COMENTARIO A LAS LECTURAS DE LA MISA
Después de haber celebrado dos solemnidades tan importantes
en los últimos domingos como son la Santísima Trinidad y el Corpus Christi,
volvemos a retomar los domingos del tiempo ordinario.
Escuchando con atención las lecturas de hoy, encontramos una
semejanza entre la primera lectura y el evangelio: imágenes tomadas de la
naturaleza para hablar acerca de la acción de Dios.
La parábola de Ezequiel, en la primera lectura, poniendo el
ejemplo de la rama tierna que Dios escogerá de la copa del alto cedro y que el
mismo Señor plantará con su mano en la cumbre de un monte elevado, anuncia la
restauración del pueblo de Israel después de la destrucción de la Ciudad Santa
y de su templo. Efectivamente, tal y como es prometido, el pueblo de Israel,
Jerusalén y el templo del Señor fueron reconstruidos.

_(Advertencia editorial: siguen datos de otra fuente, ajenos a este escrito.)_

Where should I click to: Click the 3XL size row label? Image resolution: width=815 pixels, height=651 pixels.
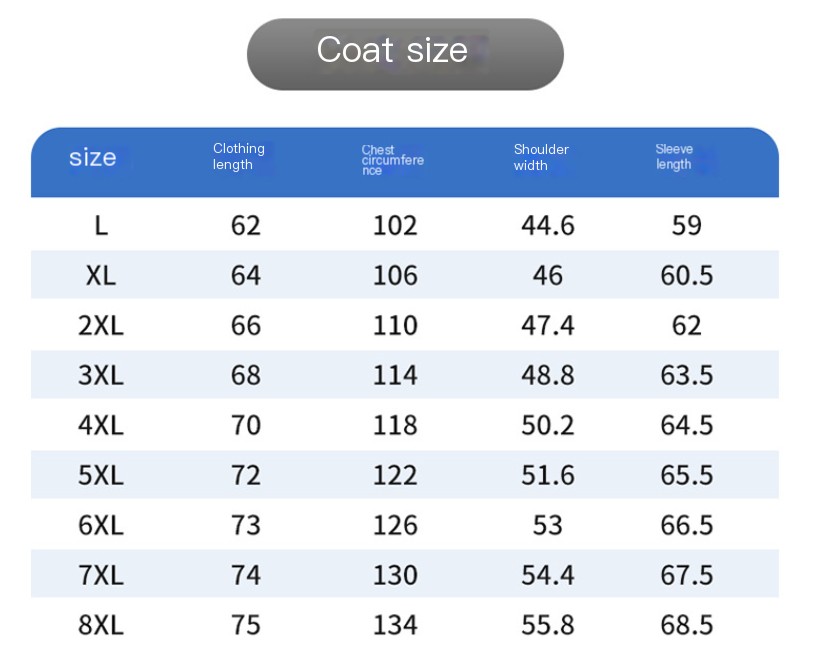101,375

La parábola de la rama tierna destaca que la reconstrucción
del pueblo es, ante todo, obra divina, como lo fue la fundación de Israel a
partir de las doce tribus dispersas. Esta parábola, de carácter vegetal,
conecta con la parábola de la mostaza que emplea Jesús, cuya semilla era
considerada la más pequeña de las de su clase, en contraste con el arbusto de 3
o 4 metros a que daba lugar, hasta el punto de poder dar cobijo a los pájaros.
Jesús solía hablar a la gente sencilla en parábolas para
exponerles sus enseñanzas de forma asequible; otra cosa es que siempre lograra
que lo entendieran. Hoy el evangelio de Marcos, propone dos parábolas del Reino
de Dios, que es la gran pasión de Jesús, pues éste era también el proyecto del
Padre, para el que Jesús había venido al mundo y al que consagró su actividad
apostólica e incluso entregó su vida.
¿Qué quiere enseñarnos Jesús sobre el Reino de Dios con estas
dos parábolas?
Con la de la siembra que crece sola, sin intervención del
hombre, nos enseña que el Reino de Dios es, ante todo, obra de Dios. En efecto,
una vez depositada la semilla en la tierra, crece por su fuerza vital interna,
sin necesidad de la atención constante del agricultor ya sea que éste duerma o
vele. De tal forma que, “cuando la hora llegue, el Reino de Dios vendrá con
seguridad absoluta. Su venida es sólo cosa de Dios”.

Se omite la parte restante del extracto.